True to Ms Raffy’s personality and carefree desire for confections, the dial of the watch is made completely from raw sugar crystals. Crafting such a volatile substance is no small feat, each crystal is handpicked and then treated to ensure that light or heat will not melt them. Then they are set on the dial and hand painted by the in-house artisans resulting in a gradient of textured sparkle. The process of creating these by default makes each piece unique. The finishing touch of the Sweet Art are the hands that pivot midpoint to meet once every hour in the shape of a heart.
De Bethune Chronometry Service
While today the challenge is constantly how to make a watch truly your own, it seems like De Bethune has cracked the code on how to do just that. No, this is not based on color, straps or material, in fact it’s on movement. It is clear that most of us don’t have the same schedule, lifestyle or movement pattern so how can we expect our watches to be unified?

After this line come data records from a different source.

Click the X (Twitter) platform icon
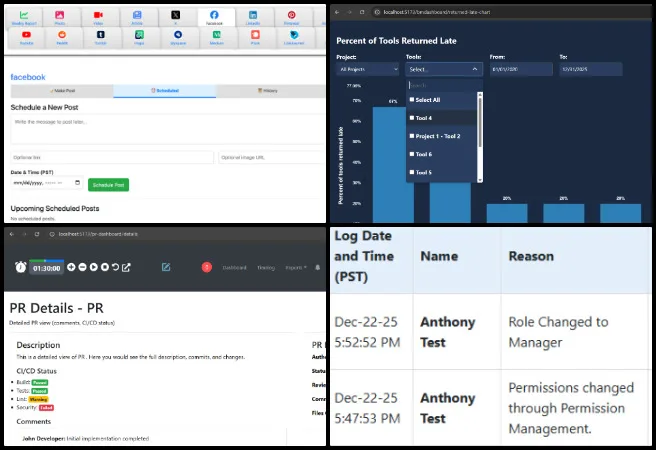This screenshot has width=656, height=450. tap(175, 17)
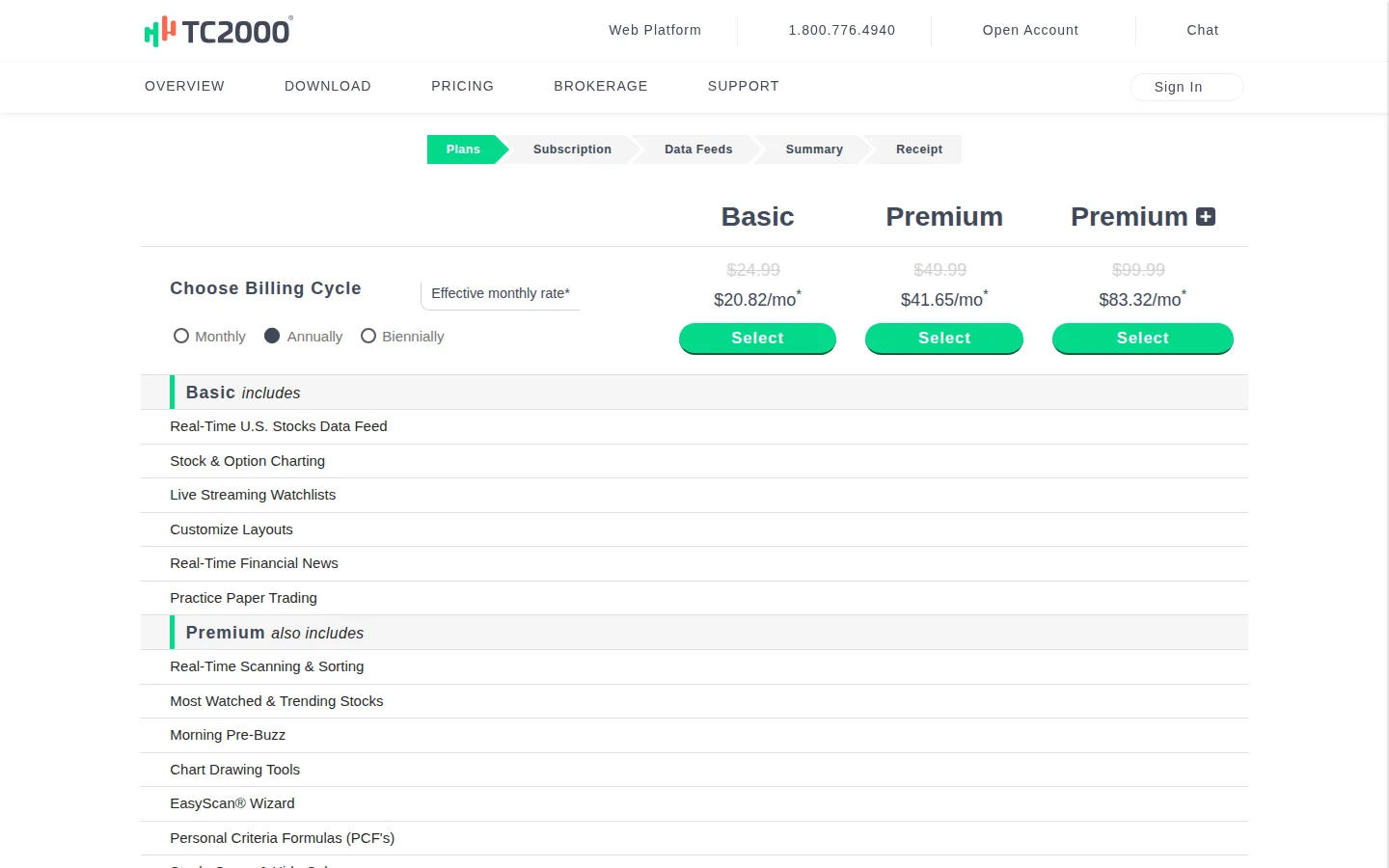Viewport: 1389px width, 868px height.
Task: Open the Support menu
Action: click(743, 86)
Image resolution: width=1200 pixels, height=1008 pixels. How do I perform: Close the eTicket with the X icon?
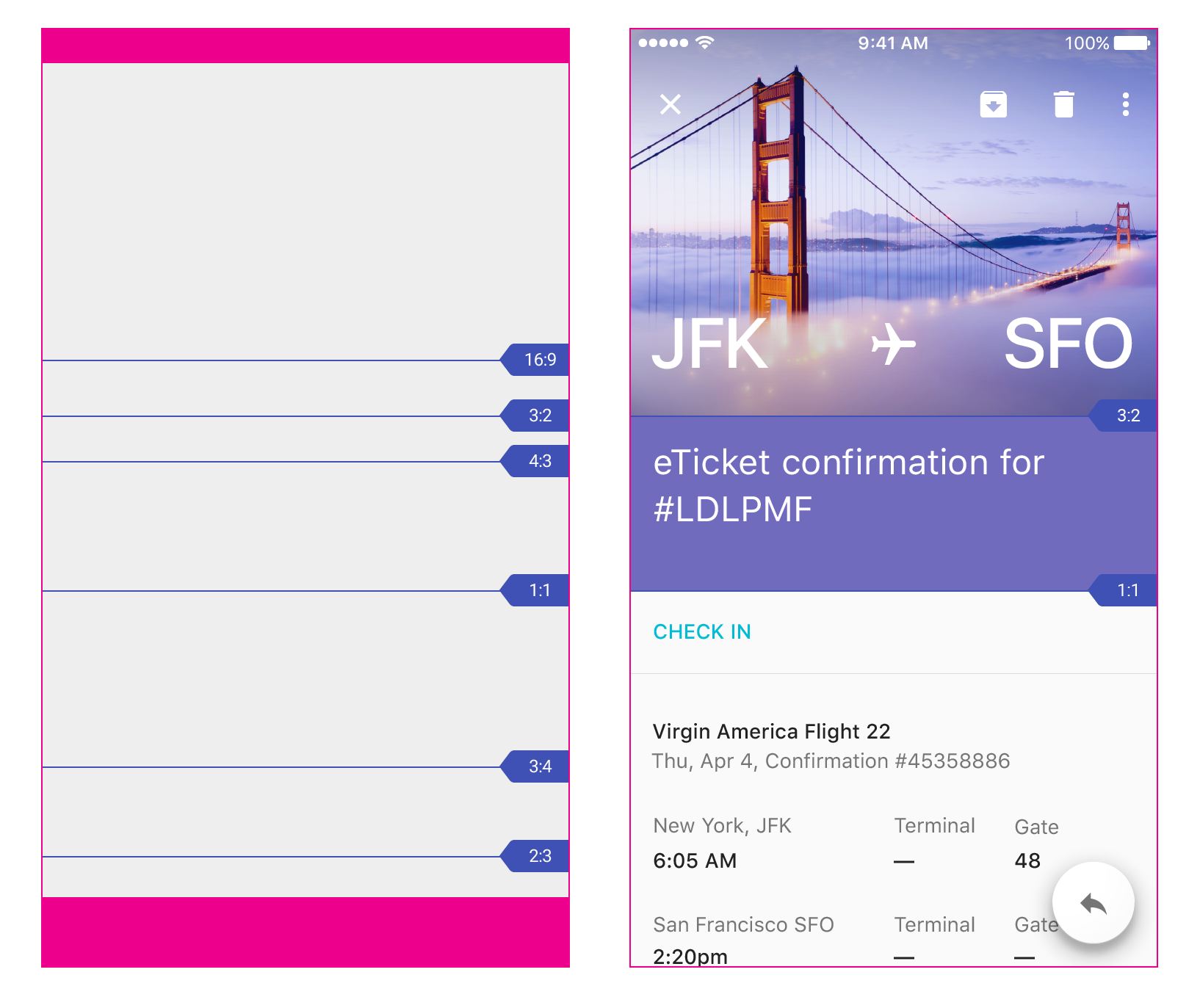coord(671,104)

Presenting the Sensorial Chronometry Project by De Bethune, the new service requires the client to wear an electronic, sensor-filled test watch for two weeks to record the wearer’s environment and arm and wrist actions. The data is then compiled and analyzed at the De Bethune Chronometry Workshop in Switzerland for the owner’s specific type of wear. The house has built the robot arm inside its manufacture and using its state-of-the-art technology, the device will recreate the wearer’s movements in their specific environment. The watch is then modified to meet all the details that have been recorded over time and be attuned exactly to its wearer. This service is currently available for purchasers of the DB28GS Grand Blue.
But these are just a few of the many prototypes that are still within the confines of endless manufactures around the globe, but that’s what’s wonderful about horology isn’t it? There is still so much innovation to look forward to.